What's wanted is each entry repeated verbatim, minus its images.
******
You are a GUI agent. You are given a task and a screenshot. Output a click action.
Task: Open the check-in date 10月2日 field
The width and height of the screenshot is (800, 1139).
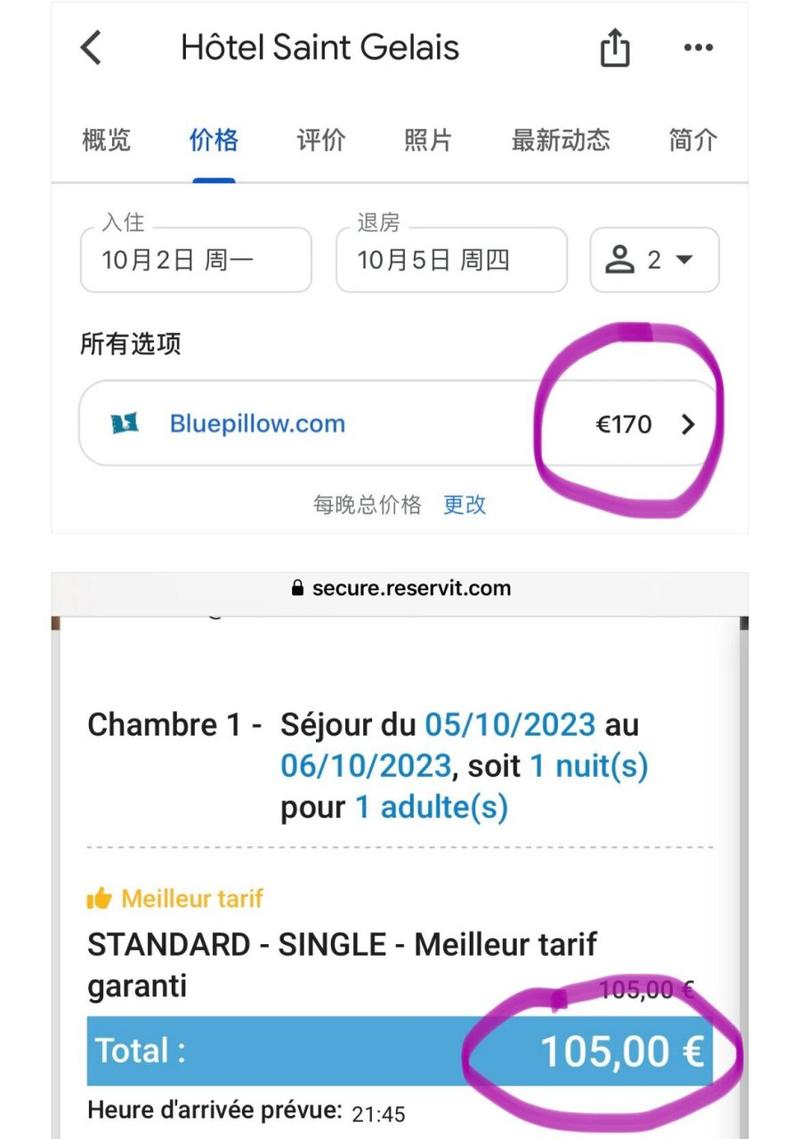[196, 259]
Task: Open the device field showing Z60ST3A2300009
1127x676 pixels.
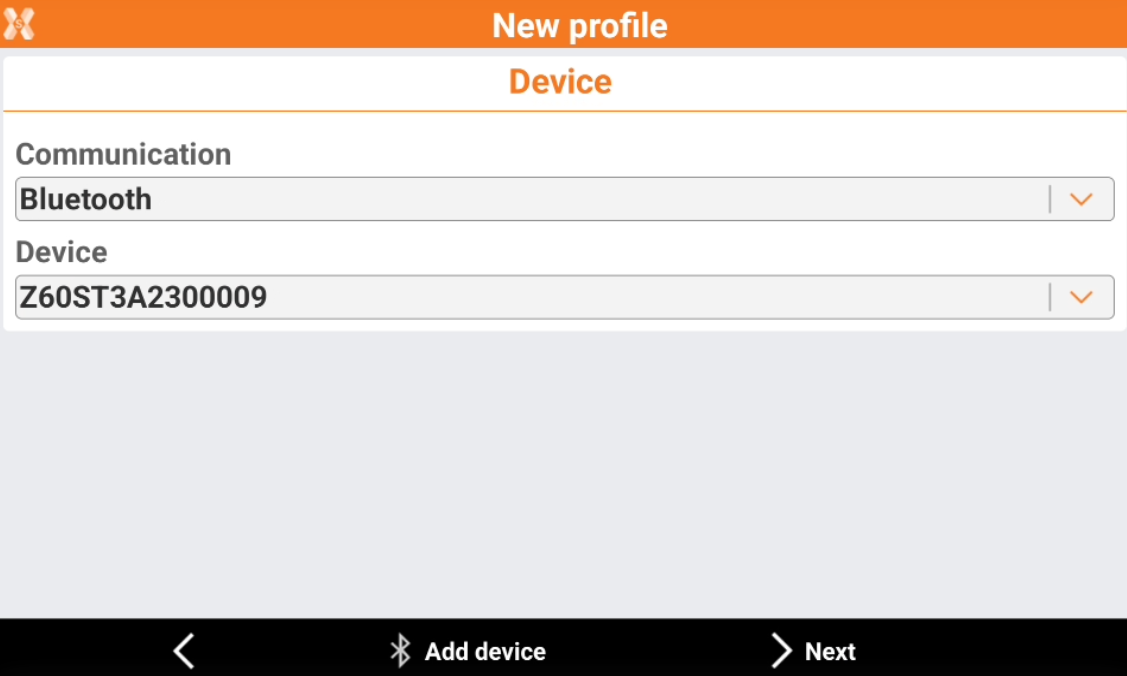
******
(Task answer)
You are a GUI agent. You are given a task and a screenshot. Output a click action.
Task: Open the check-in date 10月2日 field
The width and height of the screenshot is (800, 1139).
[196, 259]
Task: Open the device field showing Z60ST3A2300009
1127x676 pixels.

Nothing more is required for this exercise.